═══ MATERIAL FOR THE TASK ═══

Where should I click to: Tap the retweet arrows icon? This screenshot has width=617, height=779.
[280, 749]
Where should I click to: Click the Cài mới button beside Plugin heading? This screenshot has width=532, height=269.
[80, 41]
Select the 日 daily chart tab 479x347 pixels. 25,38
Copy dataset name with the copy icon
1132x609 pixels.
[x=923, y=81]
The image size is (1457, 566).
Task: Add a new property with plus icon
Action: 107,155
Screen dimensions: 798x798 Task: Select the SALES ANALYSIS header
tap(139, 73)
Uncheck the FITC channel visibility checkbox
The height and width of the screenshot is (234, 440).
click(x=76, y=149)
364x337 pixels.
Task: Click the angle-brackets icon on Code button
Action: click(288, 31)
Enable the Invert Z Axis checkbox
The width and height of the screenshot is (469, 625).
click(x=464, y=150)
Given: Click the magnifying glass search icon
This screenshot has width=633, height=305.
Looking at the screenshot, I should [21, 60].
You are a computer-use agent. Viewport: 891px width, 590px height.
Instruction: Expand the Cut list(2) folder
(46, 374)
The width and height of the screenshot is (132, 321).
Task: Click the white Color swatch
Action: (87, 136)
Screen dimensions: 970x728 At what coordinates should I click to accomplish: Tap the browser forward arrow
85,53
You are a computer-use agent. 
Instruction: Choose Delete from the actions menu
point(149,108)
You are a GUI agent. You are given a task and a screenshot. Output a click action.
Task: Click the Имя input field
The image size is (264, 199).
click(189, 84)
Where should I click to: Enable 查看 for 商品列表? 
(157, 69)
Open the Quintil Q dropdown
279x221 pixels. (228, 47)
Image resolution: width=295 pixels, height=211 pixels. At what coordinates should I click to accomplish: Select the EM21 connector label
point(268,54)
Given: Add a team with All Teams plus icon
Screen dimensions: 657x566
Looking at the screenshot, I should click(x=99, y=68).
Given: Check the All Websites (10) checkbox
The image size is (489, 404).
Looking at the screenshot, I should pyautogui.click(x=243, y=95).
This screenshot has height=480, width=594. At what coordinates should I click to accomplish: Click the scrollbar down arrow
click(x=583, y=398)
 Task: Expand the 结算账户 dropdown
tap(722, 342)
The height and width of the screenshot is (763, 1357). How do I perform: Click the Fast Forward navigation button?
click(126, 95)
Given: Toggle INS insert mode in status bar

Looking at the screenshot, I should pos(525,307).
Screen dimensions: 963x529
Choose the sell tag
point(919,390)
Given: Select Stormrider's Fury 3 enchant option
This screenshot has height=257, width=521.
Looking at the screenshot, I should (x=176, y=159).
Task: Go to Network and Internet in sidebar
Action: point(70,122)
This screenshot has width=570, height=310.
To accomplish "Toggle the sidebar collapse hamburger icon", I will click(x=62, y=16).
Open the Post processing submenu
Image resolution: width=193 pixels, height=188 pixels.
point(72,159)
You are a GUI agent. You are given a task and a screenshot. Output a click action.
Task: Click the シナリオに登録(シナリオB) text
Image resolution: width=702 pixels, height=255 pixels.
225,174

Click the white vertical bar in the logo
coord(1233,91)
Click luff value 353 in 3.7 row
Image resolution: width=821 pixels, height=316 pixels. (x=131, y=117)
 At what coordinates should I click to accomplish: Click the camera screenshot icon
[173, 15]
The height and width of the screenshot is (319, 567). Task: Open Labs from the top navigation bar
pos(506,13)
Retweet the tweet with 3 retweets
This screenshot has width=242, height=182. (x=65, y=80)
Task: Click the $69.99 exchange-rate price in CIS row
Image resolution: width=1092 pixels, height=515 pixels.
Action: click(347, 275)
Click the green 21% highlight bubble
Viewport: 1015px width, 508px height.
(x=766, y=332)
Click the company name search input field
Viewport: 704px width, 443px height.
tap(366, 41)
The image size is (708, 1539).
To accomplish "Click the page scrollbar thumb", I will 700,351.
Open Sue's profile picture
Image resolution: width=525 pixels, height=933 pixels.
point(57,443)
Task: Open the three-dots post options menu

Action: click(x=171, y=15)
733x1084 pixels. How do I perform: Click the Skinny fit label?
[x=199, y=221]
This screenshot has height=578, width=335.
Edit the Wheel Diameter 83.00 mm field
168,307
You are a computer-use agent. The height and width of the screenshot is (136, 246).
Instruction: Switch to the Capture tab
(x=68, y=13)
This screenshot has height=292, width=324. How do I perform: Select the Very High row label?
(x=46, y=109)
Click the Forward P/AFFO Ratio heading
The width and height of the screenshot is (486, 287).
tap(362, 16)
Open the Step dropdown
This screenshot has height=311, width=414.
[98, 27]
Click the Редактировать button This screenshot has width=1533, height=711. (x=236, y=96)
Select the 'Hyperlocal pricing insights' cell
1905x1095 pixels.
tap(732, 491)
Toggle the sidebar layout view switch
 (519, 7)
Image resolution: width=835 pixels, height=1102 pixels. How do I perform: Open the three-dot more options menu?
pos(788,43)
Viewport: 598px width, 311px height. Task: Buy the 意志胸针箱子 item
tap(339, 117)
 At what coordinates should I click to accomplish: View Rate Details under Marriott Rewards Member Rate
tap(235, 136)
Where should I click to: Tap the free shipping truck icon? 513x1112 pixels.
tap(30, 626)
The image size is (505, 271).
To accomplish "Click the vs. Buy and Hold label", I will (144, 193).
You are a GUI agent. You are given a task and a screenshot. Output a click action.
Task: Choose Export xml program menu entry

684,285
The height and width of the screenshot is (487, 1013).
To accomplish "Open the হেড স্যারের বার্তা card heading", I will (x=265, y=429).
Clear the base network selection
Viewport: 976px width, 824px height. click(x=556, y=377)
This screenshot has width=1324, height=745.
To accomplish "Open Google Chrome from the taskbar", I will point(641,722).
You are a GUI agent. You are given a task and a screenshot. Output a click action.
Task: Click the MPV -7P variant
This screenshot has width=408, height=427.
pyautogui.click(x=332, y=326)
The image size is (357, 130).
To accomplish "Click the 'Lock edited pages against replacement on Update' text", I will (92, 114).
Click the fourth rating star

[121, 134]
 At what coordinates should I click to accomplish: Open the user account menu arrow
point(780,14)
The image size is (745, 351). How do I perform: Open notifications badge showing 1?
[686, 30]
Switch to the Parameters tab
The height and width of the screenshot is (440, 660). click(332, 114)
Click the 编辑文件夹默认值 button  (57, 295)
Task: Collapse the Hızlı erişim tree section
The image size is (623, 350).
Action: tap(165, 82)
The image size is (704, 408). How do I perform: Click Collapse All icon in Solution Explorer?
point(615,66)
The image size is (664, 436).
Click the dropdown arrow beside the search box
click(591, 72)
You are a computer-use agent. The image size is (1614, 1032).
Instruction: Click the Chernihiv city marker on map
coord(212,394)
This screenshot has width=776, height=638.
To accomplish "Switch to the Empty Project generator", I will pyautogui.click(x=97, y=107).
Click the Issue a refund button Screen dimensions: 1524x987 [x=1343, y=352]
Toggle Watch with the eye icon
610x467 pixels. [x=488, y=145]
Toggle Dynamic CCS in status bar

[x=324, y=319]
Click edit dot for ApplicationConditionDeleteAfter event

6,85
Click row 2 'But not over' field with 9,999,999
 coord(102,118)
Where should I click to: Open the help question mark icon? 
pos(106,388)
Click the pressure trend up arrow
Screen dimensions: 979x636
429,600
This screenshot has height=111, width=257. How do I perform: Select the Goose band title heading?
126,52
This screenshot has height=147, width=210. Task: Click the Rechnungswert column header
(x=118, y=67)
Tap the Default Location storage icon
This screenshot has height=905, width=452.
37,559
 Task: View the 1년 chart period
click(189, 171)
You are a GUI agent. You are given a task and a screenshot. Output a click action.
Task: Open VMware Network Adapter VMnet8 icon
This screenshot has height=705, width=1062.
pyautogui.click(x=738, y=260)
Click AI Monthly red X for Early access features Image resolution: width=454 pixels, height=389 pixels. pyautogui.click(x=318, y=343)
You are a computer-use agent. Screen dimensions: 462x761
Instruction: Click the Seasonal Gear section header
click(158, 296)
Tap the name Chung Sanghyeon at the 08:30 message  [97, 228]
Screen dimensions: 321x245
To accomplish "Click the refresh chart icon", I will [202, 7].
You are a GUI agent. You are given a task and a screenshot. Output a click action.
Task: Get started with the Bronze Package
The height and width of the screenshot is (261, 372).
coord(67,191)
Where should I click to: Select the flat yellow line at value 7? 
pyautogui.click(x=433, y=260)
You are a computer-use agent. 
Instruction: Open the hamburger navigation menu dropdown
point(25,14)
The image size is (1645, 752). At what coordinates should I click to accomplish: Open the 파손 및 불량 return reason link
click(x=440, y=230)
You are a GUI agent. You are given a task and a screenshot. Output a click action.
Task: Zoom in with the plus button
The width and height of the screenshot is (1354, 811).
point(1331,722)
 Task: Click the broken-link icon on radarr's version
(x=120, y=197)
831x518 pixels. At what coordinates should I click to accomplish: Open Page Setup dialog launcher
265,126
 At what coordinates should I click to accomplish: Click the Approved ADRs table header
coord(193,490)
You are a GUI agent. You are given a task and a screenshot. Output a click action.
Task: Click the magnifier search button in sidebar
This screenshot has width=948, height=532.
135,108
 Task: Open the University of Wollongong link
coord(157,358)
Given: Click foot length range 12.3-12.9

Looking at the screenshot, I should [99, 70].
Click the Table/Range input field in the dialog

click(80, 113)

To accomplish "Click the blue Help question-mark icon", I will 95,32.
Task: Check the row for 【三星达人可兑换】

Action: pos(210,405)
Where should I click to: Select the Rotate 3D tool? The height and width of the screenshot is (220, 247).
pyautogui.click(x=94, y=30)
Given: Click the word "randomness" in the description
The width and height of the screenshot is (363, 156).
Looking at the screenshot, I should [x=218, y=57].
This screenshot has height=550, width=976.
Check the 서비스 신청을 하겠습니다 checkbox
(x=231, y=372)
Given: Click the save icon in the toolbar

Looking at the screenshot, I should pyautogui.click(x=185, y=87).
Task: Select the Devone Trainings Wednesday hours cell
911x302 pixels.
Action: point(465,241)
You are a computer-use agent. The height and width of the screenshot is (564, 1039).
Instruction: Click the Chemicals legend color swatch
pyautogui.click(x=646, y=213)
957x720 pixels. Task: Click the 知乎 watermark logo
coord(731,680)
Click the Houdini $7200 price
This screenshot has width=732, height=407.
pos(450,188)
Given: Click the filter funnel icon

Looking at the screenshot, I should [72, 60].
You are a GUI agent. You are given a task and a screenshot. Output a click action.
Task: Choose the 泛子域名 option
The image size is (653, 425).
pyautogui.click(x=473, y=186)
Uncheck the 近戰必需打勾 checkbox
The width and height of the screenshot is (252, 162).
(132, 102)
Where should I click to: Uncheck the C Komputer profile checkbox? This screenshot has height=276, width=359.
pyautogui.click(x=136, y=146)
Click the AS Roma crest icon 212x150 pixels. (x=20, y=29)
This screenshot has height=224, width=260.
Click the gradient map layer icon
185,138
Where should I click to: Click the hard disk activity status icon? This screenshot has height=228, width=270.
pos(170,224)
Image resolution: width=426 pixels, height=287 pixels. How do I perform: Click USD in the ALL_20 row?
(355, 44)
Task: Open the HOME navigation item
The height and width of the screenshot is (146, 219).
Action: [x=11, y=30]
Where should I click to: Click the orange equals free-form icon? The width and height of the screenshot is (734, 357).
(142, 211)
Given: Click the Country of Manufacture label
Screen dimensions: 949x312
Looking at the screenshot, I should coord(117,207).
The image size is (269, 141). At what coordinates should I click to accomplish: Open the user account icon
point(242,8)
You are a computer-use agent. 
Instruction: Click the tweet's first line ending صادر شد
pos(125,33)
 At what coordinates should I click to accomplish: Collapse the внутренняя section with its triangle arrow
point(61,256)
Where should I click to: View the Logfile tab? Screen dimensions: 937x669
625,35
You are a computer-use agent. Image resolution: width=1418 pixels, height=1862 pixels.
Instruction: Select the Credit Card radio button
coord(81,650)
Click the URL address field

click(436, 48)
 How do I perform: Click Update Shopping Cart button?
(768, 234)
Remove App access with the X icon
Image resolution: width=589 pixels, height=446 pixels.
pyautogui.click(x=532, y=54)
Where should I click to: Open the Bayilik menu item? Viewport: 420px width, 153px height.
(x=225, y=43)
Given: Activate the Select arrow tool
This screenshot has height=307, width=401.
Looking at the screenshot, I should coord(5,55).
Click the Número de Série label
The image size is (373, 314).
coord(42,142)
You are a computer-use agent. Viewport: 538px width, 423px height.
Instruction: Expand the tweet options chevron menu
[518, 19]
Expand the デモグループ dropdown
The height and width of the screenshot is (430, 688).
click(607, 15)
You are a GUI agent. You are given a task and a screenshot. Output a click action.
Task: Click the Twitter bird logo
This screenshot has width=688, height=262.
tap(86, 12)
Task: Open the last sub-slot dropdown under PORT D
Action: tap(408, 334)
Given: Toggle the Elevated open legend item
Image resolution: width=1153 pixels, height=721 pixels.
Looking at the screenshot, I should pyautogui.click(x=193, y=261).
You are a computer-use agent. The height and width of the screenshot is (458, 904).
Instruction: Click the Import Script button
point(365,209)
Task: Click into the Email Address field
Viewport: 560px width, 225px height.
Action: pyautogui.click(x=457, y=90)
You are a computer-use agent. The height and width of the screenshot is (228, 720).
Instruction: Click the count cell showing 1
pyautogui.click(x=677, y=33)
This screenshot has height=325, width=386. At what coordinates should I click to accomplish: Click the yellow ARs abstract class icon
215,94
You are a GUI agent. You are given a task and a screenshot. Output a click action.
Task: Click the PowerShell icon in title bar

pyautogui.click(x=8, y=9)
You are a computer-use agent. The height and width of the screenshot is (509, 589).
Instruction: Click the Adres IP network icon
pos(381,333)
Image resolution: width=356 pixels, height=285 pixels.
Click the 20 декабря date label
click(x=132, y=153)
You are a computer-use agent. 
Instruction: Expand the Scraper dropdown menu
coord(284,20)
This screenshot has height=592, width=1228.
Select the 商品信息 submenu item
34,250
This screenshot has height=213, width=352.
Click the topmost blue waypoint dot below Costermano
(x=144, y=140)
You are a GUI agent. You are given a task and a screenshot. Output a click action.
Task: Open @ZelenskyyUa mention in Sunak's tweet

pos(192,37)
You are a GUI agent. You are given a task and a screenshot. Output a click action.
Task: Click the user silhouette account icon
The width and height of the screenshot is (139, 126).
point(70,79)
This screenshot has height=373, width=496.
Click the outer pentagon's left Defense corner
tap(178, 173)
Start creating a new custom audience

═══

## YOUR GOAL
Wherever the string "price" occurs in the listing, return the line it sits on.

## ANSWER SPACE
Task: Click the $69.99 exchange-rate price in CIS row
Click the Houdini $7200 price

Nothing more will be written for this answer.